Analysis of PPI networks also showed that these LARs frequently interacted (Figure 4B), and that HDAC1, HDAC2, and CREBBP presented the greatest number of links to other LARs. In the PPI networks, we concluded that HDACs had an especially high number of interactions with other LARs compared with other lysine acetylation regulator family. Taken together, these findings revealed that several co-expression patterns existed among the LARs, and HDACs are the hub family.
Building a Risk Signature by LASSO Cox Regression
To investigate the prognostic value of LARs, univariate Cox regression analysis was performed on the mRNA expression of the 33 LARs in the CGGA training dataset. We found that 26 of the 33 genes were correlated with OS (p < 0.05) of glioma patients (Figure 4C). Among the 26 genes, SLC16A10, ESCO1, ESCO2, KAT1, HDAC1, HDAC2, HDAC3, HDAC7, HDAC8, SIRT6, SIRT7, and LEF1 were found to be risk factors in glioma, with hazard ratios >1, whereas KAT2A, KAT2B, KAT5, KAT6A, KAT6B, KAT7, CREBBP, EP300, HDAC11, HDAC4, HDAC5, SIRT1, SIRT3, and SIRT5 were protective factors, with hazard ratios <1. The 26 LARs identified as having prognostic value were selected for use with the least absolute shrinkage and selection operator (LASSO) Cox regression algorithm in the CGGA training dataset. Based on the minimum criteria, we determined a 14-gene risk signature (Figure 4D), and the coefficients (Figure 4E) obtained by the LASSO algorithm were used to compute the risk score for each sample in the CGGA and TCGA datasets for further study. Besides, prognostic value of each LARs in LGG and GBM with different IDH mutant status and 1p/19q codeletion status were concluded in Supplementary Tables S4 and S5.

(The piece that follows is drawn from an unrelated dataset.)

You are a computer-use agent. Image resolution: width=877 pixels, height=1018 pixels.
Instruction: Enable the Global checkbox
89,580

Testing and Validating the Risk Signature
We plotted heatmaps to evaluate whether the risk score reflected the different distributions of clinicopathological features among gliomas in the CGGA dataset (Figure 5A) and the TCGA dataset (Supplementary Figure S4A). Significant differences in clinicopathological features were observed between the low- and high-risk subgroups (Supplementary Table S6). The high-risk subgroup was highly associated with older age, higher WHO grade, wild-type IDH, and non-codeletion of 1p/19q, and OS time decreased with the risk score increasing. Based on the ROC curves, we concluded that the risk score could perfectly predict 1/3/5-years survival rates in glioma patients with AUC = 0.812/0.866/0.881, respectively (Figures 5B–D), and was more efficient than WHO grade and age. ROC curves in the TCGA validation set proved that the risk signature had a stable and robust predictive ability (Supplementary Figures S4B–D).

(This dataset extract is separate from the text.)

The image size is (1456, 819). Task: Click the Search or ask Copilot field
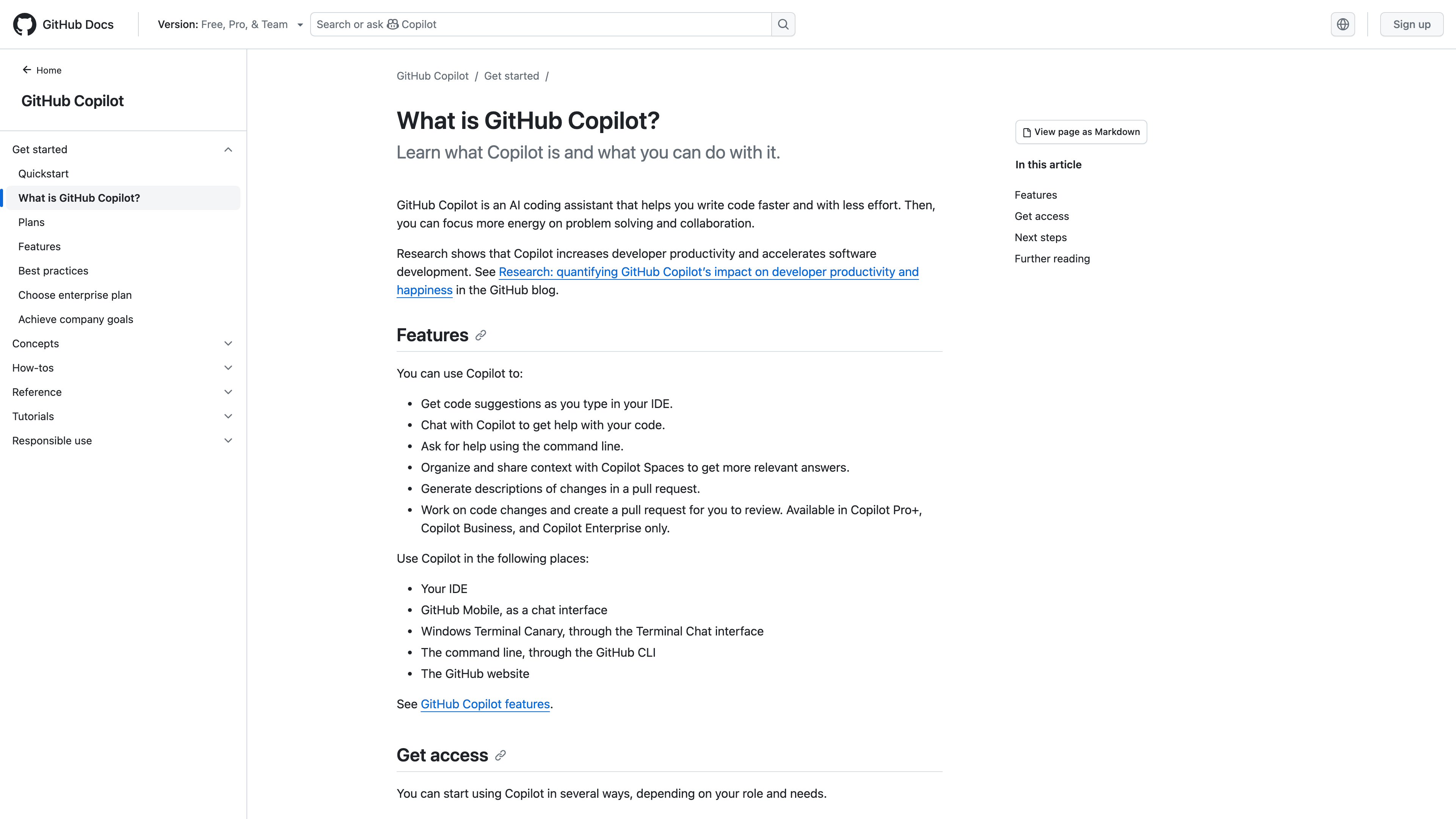point(540,24)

FIGURE 5. (A) The differential expression levels of the included 14 lysine acetylation regulators (LARs) and the distributions of clinicopathological characteristics were compared between low- and high-risk subgroups. (B)–(D) Receiver operating characteristic (ROC) curves showed the predictive efficiency of the risk signature, WHO grade, and age on 1/3/5-years survival rate. (E), (F) Univariate and multivariate Cox regression analyses of the overall survival and clinicopathological features of patients from the Chinese Glioma Genome Atlas (CGGA) (E) and The Cancer Genome Atlas (TCGA) (F) datasets.

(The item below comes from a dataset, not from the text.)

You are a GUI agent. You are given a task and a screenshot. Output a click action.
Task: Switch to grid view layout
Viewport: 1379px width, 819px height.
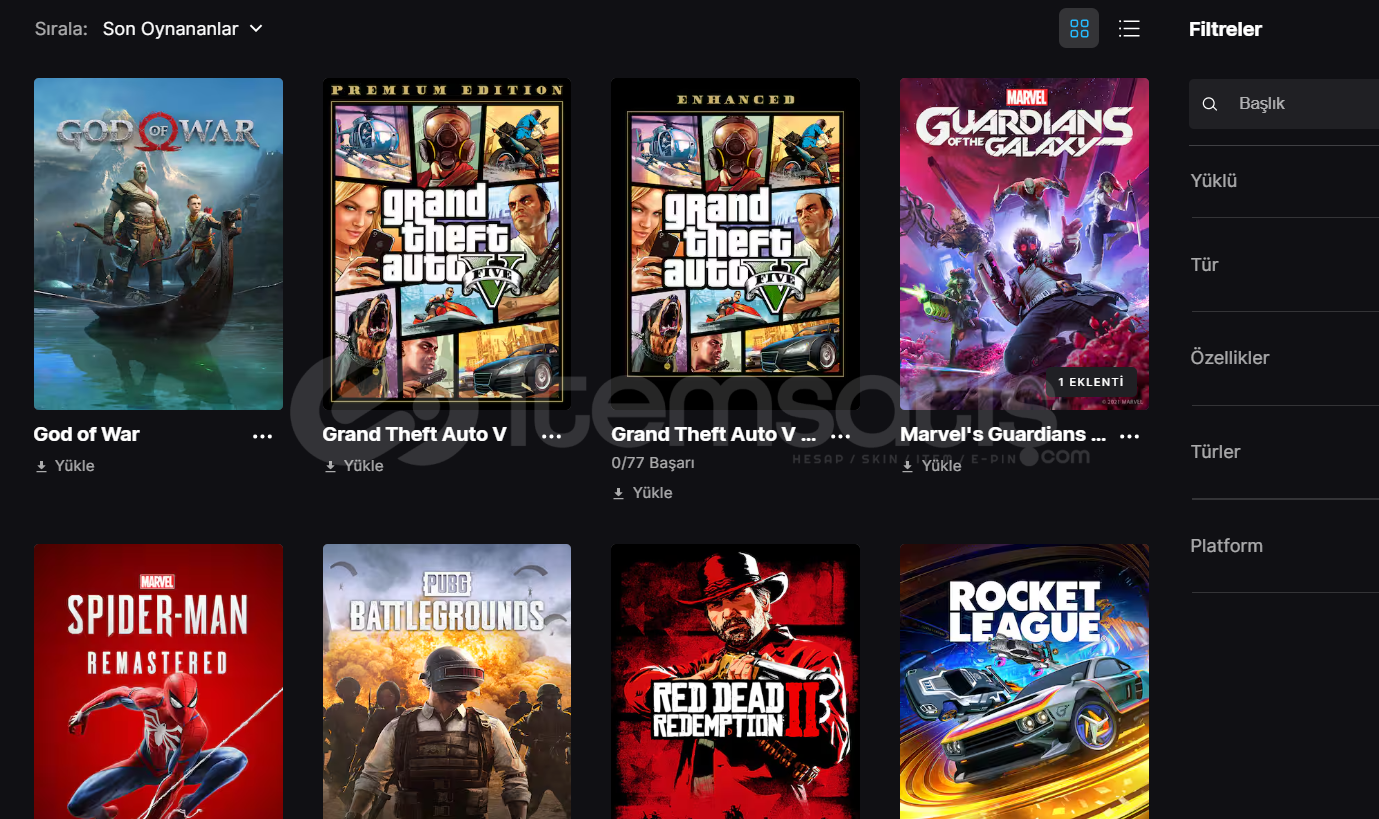pos(1079,29)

Univariate and multivariate Cox regression analyses were performed to determine whether the risk signature was an independent prognostic indicator. We included age, risk score, 1p/19q codeletion status, WHO grade, IDH mutation status, gender in the univariate Cox regression analysis and the results of the univariate and multivariate Cox regression analysis showed that risk score, WHO grade, age and 1p/19q status were independent predictors for glioma patients (Figures 5E,F).
Here, we confirmed that the risk score had prognostic value for different WHO grades. The Kaplan–Meier survival curves indicated that low-risk patients had longer OS time and a higher OS rate than high-risk patients in each and all WHO grades in the CGGA dataset (Figure 6A), and the prognostic ability of the risk score was further validated in the TCGA dataset (Figure 6B).
FIGURE 6. (A) Kaplan–Meier curves of low- and high-risk subgroups of all grades and each grade in the Chinese Glioma Genome Atlas (CGGA) training dataset. (B) Kaplan–Meier curves of low- and high-risk subgroups of each grade in The Cancer Genome Atlas (TGGA) training dataset. (C) Waterfall plot depicting the mutant status of lysine acetylation regulators (LARs). (D), (E) Box plot showing that risk subgroups were significantly associated with the tumor mutation burden (TMB) and Spearman correlation analysis showed that the risk score was strongly correlated with TMB. (Wilcox test, *p < 0.05, **p < 0.01, ***p < 0.001, and ****p < 0.0001).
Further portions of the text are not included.